*What to do*
Which of the lines in the listing that follows hold "Bluetooth"? Pull each one out.

*Data*
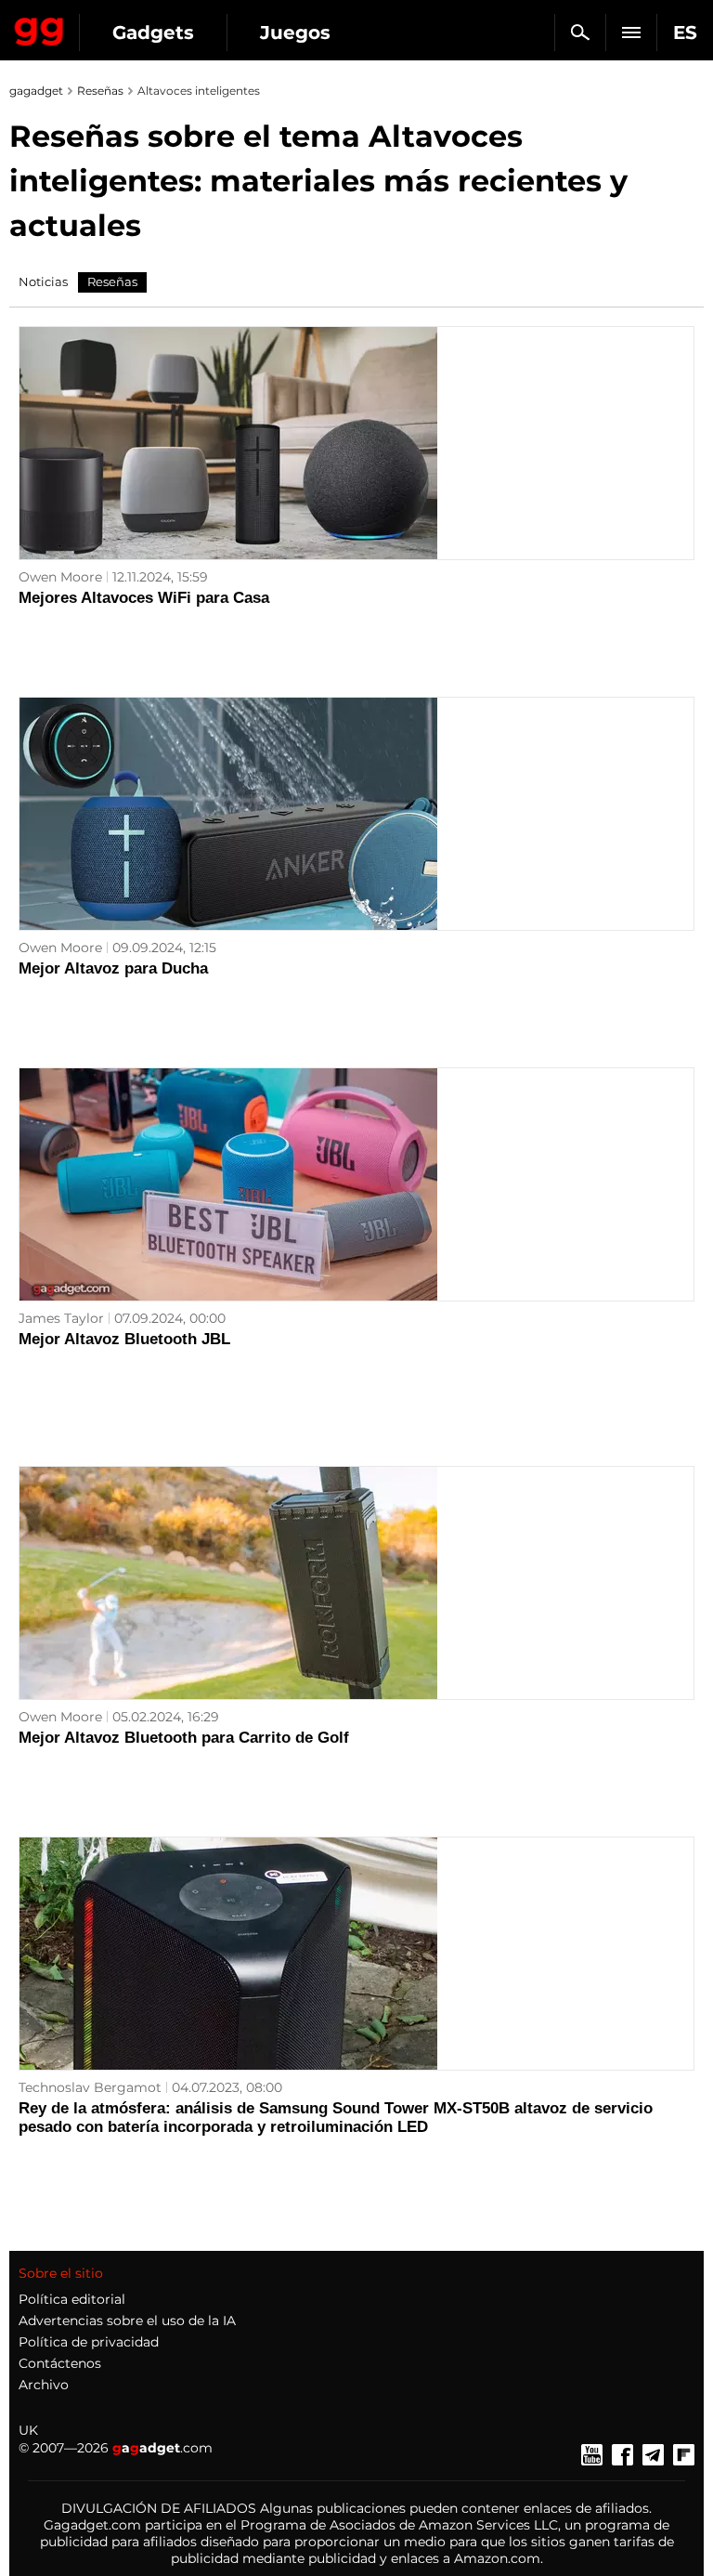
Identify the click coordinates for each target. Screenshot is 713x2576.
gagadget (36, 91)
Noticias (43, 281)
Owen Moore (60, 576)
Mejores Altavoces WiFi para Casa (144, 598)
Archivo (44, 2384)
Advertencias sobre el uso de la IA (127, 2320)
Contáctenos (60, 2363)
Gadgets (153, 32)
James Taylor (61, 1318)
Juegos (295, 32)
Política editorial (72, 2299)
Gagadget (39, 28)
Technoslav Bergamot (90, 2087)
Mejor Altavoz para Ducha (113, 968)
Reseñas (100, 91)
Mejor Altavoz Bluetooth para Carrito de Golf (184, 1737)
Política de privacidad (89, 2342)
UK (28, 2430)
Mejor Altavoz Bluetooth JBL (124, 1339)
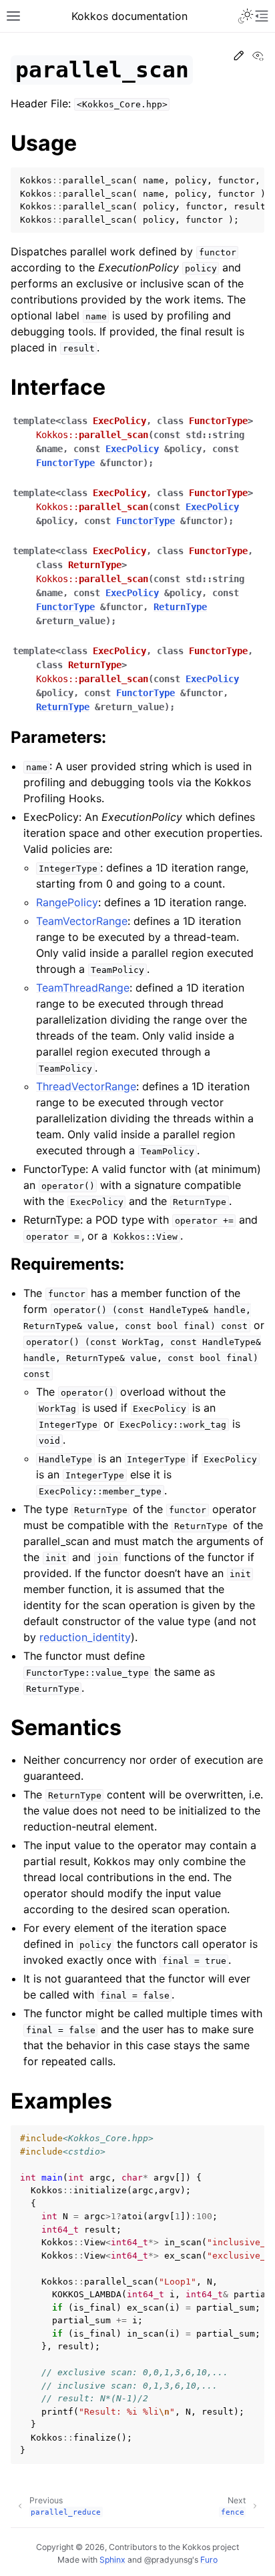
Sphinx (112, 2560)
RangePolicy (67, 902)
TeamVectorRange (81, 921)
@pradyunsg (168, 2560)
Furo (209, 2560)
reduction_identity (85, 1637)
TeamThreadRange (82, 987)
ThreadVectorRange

*Your solution*
Mejor Altavoz Bluetooth para Carrito de Golf (184, 1737)
Mejor Altavoz Bluetooth JBL (124, 1339)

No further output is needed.